+++ DATA FOR THE TASK +++

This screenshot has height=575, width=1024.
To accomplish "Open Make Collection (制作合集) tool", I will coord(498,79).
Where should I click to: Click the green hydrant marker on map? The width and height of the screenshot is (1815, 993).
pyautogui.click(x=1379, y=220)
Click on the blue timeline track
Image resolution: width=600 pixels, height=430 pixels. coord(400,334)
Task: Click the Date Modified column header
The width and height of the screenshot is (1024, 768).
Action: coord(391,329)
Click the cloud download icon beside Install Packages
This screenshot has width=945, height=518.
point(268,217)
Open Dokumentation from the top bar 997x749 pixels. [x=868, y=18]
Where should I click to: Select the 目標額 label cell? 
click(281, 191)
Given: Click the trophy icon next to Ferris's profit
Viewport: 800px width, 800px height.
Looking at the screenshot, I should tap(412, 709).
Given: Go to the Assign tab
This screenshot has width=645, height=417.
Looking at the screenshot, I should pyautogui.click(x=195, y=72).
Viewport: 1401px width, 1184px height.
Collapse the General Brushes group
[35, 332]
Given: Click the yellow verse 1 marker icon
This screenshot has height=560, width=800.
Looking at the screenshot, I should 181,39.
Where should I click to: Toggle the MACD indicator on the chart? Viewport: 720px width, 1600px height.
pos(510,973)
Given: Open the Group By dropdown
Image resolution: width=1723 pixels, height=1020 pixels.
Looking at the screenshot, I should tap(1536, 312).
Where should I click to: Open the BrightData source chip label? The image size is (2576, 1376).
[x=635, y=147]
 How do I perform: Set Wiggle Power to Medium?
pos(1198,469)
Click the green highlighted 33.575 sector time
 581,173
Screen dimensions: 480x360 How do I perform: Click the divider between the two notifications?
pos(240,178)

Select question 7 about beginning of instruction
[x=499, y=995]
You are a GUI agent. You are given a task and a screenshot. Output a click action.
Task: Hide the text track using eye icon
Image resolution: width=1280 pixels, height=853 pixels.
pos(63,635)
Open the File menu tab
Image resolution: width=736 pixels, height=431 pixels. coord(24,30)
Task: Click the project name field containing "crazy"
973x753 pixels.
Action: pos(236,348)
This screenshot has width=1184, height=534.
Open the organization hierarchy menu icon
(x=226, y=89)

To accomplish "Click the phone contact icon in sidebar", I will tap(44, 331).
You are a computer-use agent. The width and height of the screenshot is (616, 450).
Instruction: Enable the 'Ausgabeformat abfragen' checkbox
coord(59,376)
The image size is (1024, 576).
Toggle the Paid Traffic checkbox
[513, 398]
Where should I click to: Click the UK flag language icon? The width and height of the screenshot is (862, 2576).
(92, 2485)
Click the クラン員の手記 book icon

+++

■ EXERCISE GOAL: Each line carrying the string "agent" should be copied out from the entries.

■ OUTPUT FOR THIS TASK:
You are a GUI agent. You are given a task and a screenshot. Output a click action.
You are a computer-use agent. The width and height of the screenshot is (616, 450).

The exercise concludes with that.